В манежной езде самым большим для меня мученьем были барьеры. На прыжке через барьер строго запрещалось хвататься рукой за луку седла. Это движение делалось совсем непроизвольно, но неизменно вызывало щелканье бича, а также неодобрительное замечание начальства, высказанные довольно брутально. Правовед Кутейников служил вольноопределяющемся в Лейб-гвардии Казачьем полку и рассказывал, что у них в учебной команде за сбитый барьер офицеры штрафуют донцов по 50 копеек. «Ну, мне-то наплевать на штраф. Я ведь богатый», – хихикал Кутейников.
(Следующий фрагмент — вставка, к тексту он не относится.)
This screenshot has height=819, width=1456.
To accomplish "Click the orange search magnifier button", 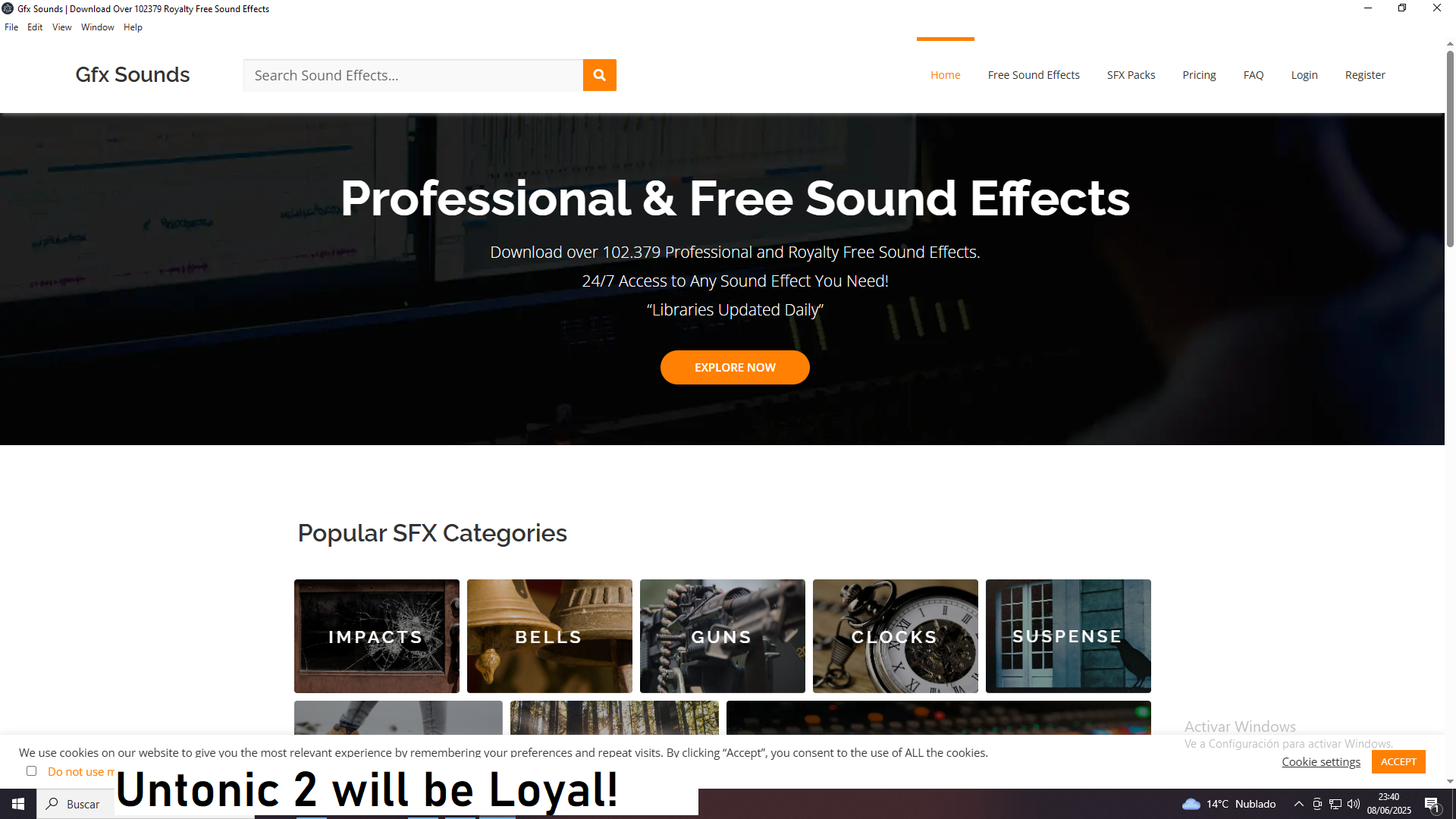I will [599, 75].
Мой конь Донец брал хорошо барьеры, если я ему не мешал. Но я нервничал, и это передавалось ему. Я не мог попасть в ритм движения лошади и вылетал ей на шею. Лучше всего у меня получалось, когда я вовсе не думал о барьере и о том, чтобы удержаться в седле. Первые прыгуны у нас были Мезенцев Александр и Штукенберг. Надо иметь в виду, что новичками военной службы в учебной команде были только мы, вольноопределяющиеся. Наши товарищи, солдаты, уже служили до команды год в батареях, где и обучались всему тому, что потом проходилось в учебной команде более глубоко и педантично. Поэтому и барьеры для них были знакомы.

Кроме того, не следует забывать, что в учебную команду отбирались из молодых солдат наиболее развитые и ловкие, способные стать позднее младшими командирами. Так что у них было заметное преимущество в службе перед нами. Они уже имели годовой опыт, а мы только начинали осваивать азы кавалерийского и пешего строя.

Пеший строй не представлял бы для нас никакой сложности, если бы не холод и сквозняки. Особого внимания на выправку солдата и хождение в строю у нас не обращалось. Отданию чести и фронту тоже не очень-то много посвящали времени, чем, конечно, мы резко отличались от пехоты.